Segment Start: Given data
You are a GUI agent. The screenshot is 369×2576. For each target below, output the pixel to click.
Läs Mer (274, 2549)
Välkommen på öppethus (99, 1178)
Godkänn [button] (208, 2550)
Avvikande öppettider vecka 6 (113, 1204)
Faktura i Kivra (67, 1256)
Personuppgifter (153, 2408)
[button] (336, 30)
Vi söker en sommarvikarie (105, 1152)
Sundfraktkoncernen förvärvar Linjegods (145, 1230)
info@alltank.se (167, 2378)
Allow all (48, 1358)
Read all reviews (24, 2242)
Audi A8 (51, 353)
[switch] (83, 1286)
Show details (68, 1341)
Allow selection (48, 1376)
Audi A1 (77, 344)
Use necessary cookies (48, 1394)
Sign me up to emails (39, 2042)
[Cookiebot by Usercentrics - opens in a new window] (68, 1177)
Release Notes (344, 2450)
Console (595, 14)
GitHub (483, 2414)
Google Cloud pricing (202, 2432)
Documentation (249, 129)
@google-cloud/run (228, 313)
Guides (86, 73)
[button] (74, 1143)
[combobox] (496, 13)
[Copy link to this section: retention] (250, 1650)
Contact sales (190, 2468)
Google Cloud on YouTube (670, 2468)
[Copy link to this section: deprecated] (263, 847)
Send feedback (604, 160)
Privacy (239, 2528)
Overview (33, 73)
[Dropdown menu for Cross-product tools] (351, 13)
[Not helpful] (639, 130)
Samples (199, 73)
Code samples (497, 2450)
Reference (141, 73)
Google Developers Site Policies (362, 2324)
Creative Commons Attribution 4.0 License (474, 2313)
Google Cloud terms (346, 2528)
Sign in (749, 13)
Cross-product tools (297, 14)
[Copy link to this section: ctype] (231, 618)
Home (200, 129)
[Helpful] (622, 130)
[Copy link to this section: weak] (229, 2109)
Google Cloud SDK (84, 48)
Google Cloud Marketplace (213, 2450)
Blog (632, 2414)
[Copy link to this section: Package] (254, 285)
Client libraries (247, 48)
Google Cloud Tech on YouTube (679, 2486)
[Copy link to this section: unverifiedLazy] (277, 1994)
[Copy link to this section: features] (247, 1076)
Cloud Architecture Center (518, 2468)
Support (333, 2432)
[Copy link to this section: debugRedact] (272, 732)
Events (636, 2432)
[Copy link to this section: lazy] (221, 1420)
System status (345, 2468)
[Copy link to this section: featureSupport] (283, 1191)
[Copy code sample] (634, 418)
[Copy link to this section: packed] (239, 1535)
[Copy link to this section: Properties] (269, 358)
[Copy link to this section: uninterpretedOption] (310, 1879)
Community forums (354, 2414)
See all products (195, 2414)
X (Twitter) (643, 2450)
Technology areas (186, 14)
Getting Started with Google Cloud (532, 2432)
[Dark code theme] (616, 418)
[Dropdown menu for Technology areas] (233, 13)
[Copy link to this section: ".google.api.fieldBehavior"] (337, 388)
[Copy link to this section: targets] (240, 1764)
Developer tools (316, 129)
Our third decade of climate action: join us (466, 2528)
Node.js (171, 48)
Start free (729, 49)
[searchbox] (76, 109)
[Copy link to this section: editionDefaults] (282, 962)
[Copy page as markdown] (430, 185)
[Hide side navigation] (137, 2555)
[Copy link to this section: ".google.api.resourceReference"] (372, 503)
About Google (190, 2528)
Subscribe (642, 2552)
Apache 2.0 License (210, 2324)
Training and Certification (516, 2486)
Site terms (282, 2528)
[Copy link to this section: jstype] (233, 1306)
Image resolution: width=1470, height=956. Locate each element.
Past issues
Segment End: Given data
== Task instructions ==
Gather every line from the entries above where the word "menu" appears, and copy them.

== Answer ==
[Dropdown menu for Cross-product tools] (351, 13)
[Dropdown menu for Technology areas] (233, 13)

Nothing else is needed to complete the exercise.